Department of Oral Surgery, University of Mainz, Mainz, Germany.
Clin Oral Implants Res. 2012 Apr;23(4):416-23. doi: 10.1111/j.1600-0501.2011.02337.x. Epub 2011 Oct 24.
The aim of the present investigation was the analysis of the factors presumptively affecting the accuracy outcome of cone-beam computed tomography (CBCT)-derived laboratory-based surgical guides for implant placement in partially edentulous patients.
In 52 partially edentulous patients a total of 132 implants were placed following CBCT diagnostics with the aid of laboratory-fabricated, tooth-borne templates. Based on the image fusion technique measurements were done to calculate linear and angular deviations between virtually planned and placed implants. The implant sites were stratified according to four factors that presumably may influence the transfer accuracy: (i) type of arch (maxilla/mandible), (ii) kind of template (single-tooth gap/interrupted dental arch/shortened dental arch/reduced residual dentition), (iii) surgical technique (flapless/open flap), (iv) number of sleeve-guided site preparation steps (fully guided placement/freehand placement/freehand final drilling). The data were analyzed using analysis of variance and the Bonferroni test.
The transfer accuracy of shoulder level, apex level, and angulation was similar for maxilla and mandible as well as for flapless and open flap approach. The differences were small in magnitude and reached no or only a borderline statistical significance. At implant sites in the reduced residual dentition group, the discrepancies were more pronounced than in the single-tooth gap group, whereas no significant differences could be determined between free ending templates in the shortened dental arch and bilateral anchored templates in the interrupted dental arch. Implant placement through the guide allowed a more accurate implementation of the virtual plan to the surgical site than freehand insertion or freehand final drilling.

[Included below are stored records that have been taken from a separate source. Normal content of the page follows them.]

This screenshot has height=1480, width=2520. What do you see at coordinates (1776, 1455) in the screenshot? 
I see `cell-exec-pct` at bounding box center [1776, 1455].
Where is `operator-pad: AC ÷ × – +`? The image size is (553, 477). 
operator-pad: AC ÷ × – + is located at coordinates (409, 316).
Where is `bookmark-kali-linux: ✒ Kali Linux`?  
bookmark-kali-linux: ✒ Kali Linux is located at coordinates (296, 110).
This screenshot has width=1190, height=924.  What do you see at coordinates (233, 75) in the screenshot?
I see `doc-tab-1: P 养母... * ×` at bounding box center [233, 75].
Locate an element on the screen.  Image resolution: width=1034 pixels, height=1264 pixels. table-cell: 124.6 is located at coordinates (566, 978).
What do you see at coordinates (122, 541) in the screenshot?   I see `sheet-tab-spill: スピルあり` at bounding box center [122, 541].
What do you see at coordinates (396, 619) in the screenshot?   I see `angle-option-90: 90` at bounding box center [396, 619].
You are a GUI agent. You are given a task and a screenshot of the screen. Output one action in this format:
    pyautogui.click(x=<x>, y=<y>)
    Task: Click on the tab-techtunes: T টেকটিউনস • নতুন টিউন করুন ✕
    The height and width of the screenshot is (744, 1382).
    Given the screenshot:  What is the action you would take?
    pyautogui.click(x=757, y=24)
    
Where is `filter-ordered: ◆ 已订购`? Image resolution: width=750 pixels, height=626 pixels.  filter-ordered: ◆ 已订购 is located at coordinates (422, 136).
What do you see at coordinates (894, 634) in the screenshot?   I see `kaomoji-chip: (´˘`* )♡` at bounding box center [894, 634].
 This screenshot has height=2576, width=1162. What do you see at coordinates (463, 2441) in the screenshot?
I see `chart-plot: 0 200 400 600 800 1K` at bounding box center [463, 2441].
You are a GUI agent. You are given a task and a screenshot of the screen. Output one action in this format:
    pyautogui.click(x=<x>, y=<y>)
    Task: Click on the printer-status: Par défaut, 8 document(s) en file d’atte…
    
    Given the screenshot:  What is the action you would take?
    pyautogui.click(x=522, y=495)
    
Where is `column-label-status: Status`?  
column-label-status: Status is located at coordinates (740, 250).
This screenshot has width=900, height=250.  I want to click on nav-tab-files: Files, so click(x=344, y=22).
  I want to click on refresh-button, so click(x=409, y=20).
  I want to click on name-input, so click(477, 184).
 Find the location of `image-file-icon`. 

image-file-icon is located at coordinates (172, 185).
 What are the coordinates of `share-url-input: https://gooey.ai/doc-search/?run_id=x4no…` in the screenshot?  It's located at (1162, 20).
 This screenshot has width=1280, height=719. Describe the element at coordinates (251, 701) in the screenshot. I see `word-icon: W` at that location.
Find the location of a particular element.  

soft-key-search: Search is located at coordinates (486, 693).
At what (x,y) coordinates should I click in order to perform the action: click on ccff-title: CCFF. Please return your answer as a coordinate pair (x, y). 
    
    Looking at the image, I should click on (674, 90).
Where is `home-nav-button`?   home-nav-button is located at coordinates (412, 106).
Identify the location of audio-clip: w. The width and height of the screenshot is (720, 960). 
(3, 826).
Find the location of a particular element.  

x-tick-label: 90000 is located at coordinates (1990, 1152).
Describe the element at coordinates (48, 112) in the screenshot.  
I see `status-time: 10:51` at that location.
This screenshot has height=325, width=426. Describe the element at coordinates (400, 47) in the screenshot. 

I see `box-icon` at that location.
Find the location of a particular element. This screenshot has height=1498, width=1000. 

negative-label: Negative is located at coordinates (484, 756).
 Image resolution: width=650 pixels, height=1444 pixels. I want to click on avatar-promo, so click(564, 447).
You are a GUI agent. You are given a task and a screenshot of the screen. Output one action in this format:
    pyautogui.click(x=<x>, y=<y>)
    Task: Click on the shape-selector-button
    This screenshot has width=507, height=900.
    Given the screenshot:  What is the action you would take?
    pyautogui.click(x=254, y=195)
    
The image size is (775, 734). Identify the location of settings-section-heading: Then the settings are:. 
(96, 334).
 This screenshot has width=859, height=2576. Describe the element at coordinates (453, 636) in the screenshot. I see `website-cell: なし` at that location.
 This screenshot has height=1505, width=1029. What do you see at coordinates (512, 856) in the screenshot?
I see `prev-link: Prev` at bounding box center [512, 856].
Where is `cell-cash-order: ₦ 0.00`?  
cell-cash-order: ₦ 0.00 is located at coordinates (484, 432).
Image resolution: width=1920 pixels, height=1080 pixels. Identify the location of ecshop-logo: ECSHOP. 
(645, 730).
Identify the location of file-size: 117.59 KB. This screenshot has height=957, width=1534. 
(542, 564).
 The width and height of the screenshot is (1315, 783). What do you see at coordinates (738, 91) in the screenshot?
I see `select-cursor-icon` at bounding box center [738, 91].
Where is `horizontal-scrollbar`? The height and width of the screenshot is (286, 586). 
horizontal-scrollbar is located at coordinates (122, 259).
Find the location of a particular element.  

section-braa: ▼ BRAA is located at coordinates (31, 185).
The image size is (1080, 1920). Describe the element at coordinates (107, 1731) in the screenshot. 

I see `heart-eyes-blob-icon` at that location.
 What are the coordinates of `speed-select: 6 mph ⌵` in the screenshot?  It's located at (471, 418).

CBCT-derived laboratory-based surgical templates enabled an implant placement in the cancellous maxilla as well as flapless procedures without compromising the transfer accuracy. The number and distribution of the remaining teeth as well as the number of sleeve-guided implant site preparation steps influenced the extent of deviation that can be achieved in partial edentulism.
本研究旨在分析可能影响基于锥形束计算机断层扫描(CBCT)的牙种植外科导板准确性的因素。
在 52 名部分牙缺失患者中,共 132 颗种植体在 CBCT 诊断的辅助下,使用实验室制作的、基于牙齿的模板进行植入。基于图像融合技术,对虚拟计划和放置的种植体之间的线性和角度偏差进行测量。根据四个可能影响转移精度的因素对种植体位点进行分层:(i)牙弓类型(上颌/下颌),(ii)模板类型(单牙间隙/中断牙弓/缩短牙弓/减少剩余牙列),(iii)手术技术(无瓣/有瓣),(iv)套管引导的备洞步骤数(完全引导放置/徒手放置/徒手最终钻孔)。使用方差分析和 Bonferroni 检验对数据进行分析。
肩台水平、根尖水平和角度的转移精度在上颌和下颌、无瓣和有瓣方法中相似。差异幅度较小,仅达到或接近统计学意义。在减少剩余牙列组的种植体位点,差异比单牙间隙组更明显,而在缩短牙弓的游离端模板和中断牙弓的双侧锚固模板之间,没有显著差异。与徒手插入或徒手最终钻孔相比,通过导板植入种植体可以更准确地将虚拟计划实施到手术部位。
基于 CBCT 的实验室制作的外科导板能够在上颌骨疏松部位和无瓣手术中进行牙种植,而不会影响转移精度。剩余牙齿的数量和分布以及套管引导的种植体位点制备步骤的数量会影响部分牙缺失患者中可以达到的偏差程度。